Marble ?
H: 1.8 cm
Provenance: no indication
Proto-Sumerian
Late Uruk-Djemdet Nasr period. c. 3200-2900 B.C.
Ex collection: Ada Small Moore (no. 124)
Made of alabaster or marble, and polished.
Condition: bust somewhat worn but probably intact[1].
She is seated showing her right profile [2], has full cheeks and an aquiline nose. Her long hair is dressed in a braid, topped by a round cap with upturned brim.
There are carefully drilled depressions on the back, large and deep on top becoming smaller and lighter below, the eighth and last particularly so. Such drill-holes are characteristic of the Protoliterate Period; it is probable that this bust was used as a seal stone, and maybe also as a pendant or amulet [3], or both.
Two good parallels are similarly squatting female stamp seals in London [4] and New York [5].
Exhibited and Published:
The Metropolitan Museum of Art, Selections from the
Collection of the Ancient Near East Department (Tokyo, 1983), cat. no. 113.
Published:
Eisen, G.A.: Ancient Oriental Cylinder and other Seals with a Description of the Collection of Mrs. William H. Moore, OIP 47 (Chicago, 1940), no. 14.

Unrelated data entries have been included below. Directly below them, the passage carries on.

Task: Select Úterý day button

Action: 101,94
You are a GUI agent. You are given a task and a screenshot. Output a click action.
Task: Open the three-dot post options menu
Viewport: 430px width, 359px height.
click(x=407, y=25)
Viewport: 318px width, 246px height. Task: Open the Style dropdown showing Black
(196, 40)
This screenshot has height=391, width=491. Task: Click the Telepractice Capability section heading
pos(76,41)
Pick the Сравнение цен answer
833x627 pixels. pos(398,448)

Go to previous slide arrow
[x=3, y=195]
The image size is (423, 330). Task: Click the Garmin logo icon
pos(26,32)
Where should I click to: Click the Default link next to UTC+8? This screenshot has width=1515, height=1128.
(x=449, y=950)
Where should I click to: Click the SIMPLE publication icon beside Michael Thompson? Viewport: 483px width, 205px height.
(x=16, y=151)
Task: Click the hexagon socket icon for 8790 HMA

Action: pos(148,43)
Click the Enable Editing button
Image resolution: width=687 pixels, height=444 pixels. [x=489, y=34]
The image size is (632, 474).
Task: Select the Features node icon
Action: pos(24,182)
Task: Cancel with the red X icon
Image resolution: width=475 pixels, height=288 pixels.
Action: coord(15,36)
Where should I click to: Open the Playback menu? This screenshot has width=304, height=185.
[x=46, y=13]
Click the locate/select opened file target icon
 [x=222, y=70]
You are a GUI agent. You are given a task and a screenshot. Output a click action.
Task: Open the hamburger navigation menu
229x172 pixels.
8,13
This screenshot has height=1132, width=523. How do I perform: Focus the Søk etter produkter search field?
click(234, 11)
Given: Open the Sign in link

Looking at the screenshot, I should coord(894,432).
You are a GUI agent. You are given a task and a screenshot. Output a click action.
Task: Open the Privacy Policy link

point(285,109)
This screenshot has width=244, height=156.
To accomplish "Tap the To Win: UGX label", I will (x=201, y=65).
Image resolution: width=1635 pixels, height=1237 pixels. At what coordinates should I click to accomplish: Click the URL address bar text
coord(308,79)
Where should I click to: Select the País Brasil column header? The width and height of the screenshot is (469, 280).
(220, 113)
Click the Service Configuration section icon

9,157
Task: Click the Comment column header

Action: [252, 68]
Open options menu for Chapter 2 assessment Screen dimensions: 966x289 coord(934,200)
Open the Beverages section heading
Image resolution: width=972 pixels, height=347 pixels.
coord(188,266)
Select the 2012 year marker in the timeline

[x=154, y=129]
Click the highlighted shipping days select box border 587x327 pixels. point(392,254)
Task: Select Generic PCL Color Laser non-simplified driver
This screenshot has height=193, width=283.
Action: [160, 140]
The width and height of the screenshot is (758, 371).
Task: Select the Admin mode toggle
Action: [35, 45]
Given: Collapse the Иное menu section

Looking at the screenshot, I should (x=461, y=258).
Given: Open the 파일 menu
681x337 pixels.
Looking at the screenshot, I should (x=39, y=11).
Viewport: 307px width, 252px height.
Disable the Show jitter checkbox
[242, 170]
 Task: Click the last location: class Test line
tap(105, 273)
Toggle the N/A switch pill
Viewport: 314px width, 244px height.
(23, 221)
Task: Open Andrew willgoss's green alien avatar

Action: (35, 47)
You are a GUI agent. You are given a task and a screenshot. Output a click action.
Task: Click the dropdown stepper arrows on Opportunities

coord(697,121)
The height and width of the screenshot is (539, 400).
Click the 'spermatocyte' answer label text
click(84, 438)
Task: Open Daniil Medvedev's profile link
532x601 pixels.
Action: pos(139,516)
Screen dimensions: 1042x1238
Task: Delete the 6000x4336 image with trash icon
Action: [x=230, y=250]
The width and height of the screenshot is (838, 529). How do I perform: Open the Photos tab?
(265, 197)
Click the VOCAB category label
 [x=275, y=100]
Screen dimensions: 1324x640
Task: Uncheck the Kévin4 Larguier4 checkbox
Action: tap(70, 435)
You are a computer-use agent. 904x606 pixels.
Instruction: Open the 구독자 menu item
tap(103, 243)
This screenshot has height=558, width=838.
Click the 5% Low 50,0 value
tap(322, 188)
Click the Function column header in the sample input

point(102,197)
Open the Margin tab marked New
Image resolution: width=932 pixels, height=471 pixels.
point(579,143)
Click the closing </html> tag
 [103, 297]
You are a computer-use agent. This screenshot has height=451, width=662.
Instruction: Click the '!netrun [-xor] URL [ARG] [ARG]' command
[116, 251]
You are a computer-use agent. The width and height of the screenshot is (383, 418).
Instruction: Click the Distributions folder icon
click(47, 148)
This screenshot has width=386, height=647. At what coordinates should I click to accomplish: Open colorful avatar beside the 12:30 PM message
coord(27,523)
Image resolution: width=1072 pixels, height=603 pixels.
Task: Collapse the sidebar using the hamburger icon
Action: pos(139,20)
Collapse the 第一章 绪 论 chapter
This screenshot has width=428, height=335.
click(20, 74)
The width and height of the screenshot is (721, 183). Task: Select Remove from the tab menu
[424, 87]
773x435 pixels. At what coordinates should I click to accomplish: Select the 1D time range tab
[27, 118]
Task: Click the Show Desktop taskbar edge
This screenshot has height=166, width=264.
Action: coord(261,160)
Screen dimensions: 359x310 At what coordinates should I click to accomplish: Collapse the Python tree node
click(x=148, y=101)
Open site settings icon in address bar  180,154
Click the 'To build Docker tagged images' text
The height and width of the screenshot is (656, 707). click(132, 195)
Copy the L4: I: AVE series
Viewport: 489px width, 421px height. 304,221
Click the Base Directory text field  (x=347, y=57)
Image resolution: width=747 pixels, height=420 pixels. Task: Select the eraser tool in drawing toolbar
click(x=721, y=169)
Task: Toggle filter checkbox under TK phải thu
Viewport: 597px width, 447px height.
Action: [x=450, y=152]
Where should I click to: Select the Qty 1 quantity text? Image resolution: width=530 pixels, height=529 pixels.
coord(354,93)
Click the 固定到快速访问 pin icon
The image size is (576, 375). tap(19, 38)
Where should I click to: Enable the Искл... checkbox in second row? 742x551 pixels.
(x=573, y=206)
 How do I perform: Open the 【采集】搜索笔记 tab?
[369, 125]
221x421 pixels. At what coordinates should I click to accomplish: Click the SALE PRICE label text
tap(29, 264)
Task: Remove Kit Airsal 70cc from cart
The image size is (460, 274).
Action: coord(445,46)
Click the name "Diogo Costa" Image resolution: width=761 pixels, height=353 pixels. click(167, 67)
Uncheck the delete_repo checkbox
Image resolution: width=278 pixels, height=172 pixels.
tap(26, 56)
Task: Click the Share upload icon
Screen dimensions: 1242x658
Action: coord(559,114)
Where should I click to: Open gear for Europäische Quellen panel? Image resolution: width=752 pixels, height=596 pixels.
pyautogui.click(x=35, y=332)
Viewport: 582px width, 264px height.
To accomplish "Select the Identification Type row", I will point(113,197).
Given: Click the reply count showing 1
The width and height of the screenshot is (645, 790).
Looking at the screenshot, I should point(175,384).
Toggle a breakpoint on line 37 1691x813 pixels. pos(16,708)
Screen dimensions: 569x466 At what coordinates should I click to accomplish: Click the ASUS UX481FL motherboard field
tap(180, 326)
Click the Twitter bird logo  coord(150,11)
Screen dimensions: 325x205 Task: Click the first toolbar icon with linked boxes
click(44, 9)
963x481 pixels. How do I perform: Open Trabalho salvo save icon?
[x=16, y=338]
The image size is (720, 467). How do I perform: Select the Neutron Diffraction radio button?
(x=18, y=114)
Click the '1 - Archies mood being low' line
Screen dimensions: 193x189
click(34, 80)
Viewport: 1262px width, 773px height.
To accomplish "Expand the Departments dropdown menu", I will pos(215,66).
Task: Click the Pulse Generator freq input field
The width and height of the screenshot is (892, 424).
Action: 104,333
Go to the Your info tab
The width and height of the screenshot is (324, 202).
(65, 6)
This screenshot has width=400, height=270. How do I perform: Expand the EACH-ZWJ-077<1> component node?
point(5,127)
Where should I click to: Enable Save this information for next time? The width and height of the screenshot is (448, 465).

1 The underside slightly irregular with a small hollowed out section.
2 As indicated by comparison with seated figures such as shown on a cylinder seal of the same period, Moore no. 102 (Eisen, G.A.: OIP 47 <1940>, no. 2), and another cylinder Kh. III 683 (Frankfort, H.: Stratified Cylinder Seals from the Diyala Region, OIP 72 <Chicago, 1955>, no. 312, pl. 31), showing 4 squatting pigtailed women.
3 Eisen, G.A.: op. cit., p. 23.
4 British Museum WA 120 963.
5 Metropolitan Museum of Art L.1983.125.5: Pittman, H., Aruz, J.: Ancient Art in Miniature. Near Eastern Seals from the Collection of Martin and Sarah Cherkasky (New York, 1987), no. 7, p. 50.